A high-speed fabric: Creating communication between nodes requires a fabric that offers low latency and high bandwidth. Gigabit Ethernet and Infiniband technologies are the primary options.

Below are some of the styles of architecture you may find.

1. Multi-Tiered Model

With a multi-tiered data center, HTTP-based applications make good use of separate tiers for web, application and database servers. It allows for distinct separation between the tiers, which improves security and redundancy. Security-wise, if one tier is compromised, the others are generally safe with the help of firewalls between them. As for redundancy, if one server goes down or needs maintenance, other servers in the same tier can keep things moving.

2. Clustered Architecture

In a clustered system, data stays behind a single compute node. They don’t share memory between them. The input-output (I/O) path is short and direct, and the system’s interconnect has exceedingly low latency. This simple approach is actually the one that touts the most features because of how easy it is to add on data services.

One approach to the clustered architecture model is to layer “federation models” on top of them to scale it out somewhat. This bounces the I/O around until it reaches the node that contains the data. These federated layers require additional code to redirect data, which adds latency to the entire process.

3. Tightly-Coupled Architectures

These architectures distribute data between multiple nodes, running in parallel, and use a grid of multiple high-availability controllers. They have a significant amount of inter-node communication and work with several types of operations, but the master node organizes input processing. These systems were originally designed to make I/O paths symmetric throughout the nodes and limit how much drive failure can unbalance I/O operations.

With a more complex design, a tightly-coupled architecture requires much more code. This aspect limits the availability of data services, making them rarer in the core code stack. However, the more tightly coupled a storage architecture is, the better it can predictably provide low latency. Since tight coupling improves performance, it can be difficult to add nodes and scale up, which inevitably adds complexity to the entire system and opens you up to bugs.

4. Loosely Coupled Architectures

This type of system does not share memory between nodes. The data is distributed among them with a significant amount of inter-node communication on writes, which can make it expensive to run when you look at cycles. The data transmitted is transactional. Sometimes, low latency gets hidden in write locations that are themselves low-latency, like SSDs or NVRAM, but there is still going to be more movement in a loosely-coupled architecture, creating extra I/Os.

Similar to the tightly-coupled architecture, this one can also follow a “federation” pattern and scale out. Usually, it entails grouping nodes into subgroups with special nodes called mappers.

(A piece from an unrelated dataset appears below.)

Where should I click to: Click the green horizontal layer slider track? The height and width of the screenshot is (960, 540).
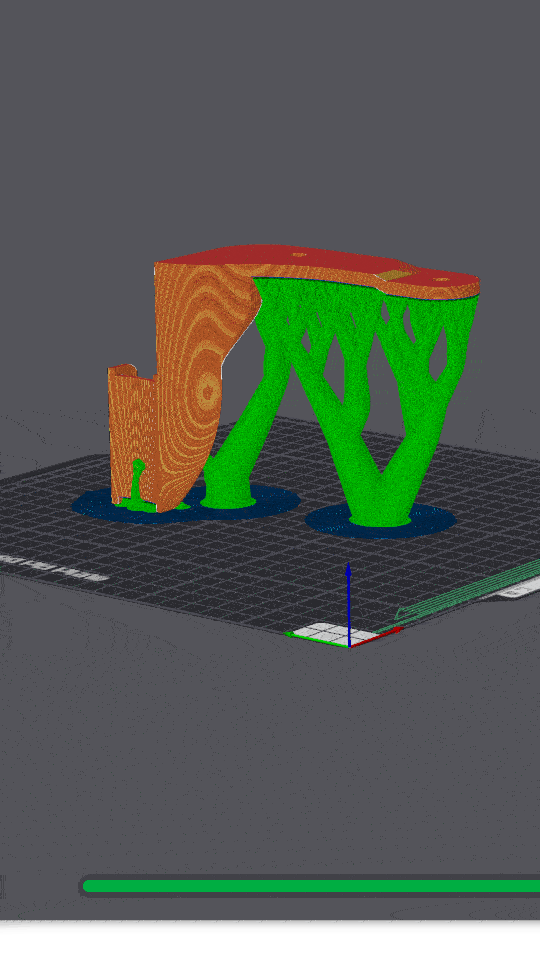[x=311, y=885]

This architecture is relatively simple to use and good for distributed reads where data can be in multiple places. Since the data is in more than one spot, multiple nodes can hold it and speed up access. This factor makes this architecture particularly suited for server and storage software as well as hyper-convergence on transactional workloads.

Just as each node doesn’t share memory, they also don’t share code, which stands separate from other nodes. This design has a few effects. If the data is heavily distributed on writes, you’ll see higher latency and less efficiency in I/O operations per second (IOPS). If you have less distribution, you might get lower latency, but you won’t see as much parallelism on reading as you would otherwise. Finally, the loosely coupled architecture can offer all three options — low write latency, high parallelism and high scaling — if the data is sub-stratified and you don’t write a large number of copies.

5. Distributed Architectures

While it may look similar to a loosely coupled architecture, this approach works with non-transactional data. It does not share memory between the nodes, and data is distributed across them. The data gets chunked up on one node and occasionally distributed as a measure of security. This type of system uses object and non-POSIX filesystems.

This type of architecture is less common than many others but used by extremely large enterprises, as it works easily with petabytes of storage. Its parallel processing model and speed make it a great fit for search engines. It is incredibly scalable due to its chunking methods and its independence from transactional data. Due to its simplicity, a distributed, non-shared architecture is usually software-only and lacks any dependency on hardware.

What Are the Elements of Storage Architecture?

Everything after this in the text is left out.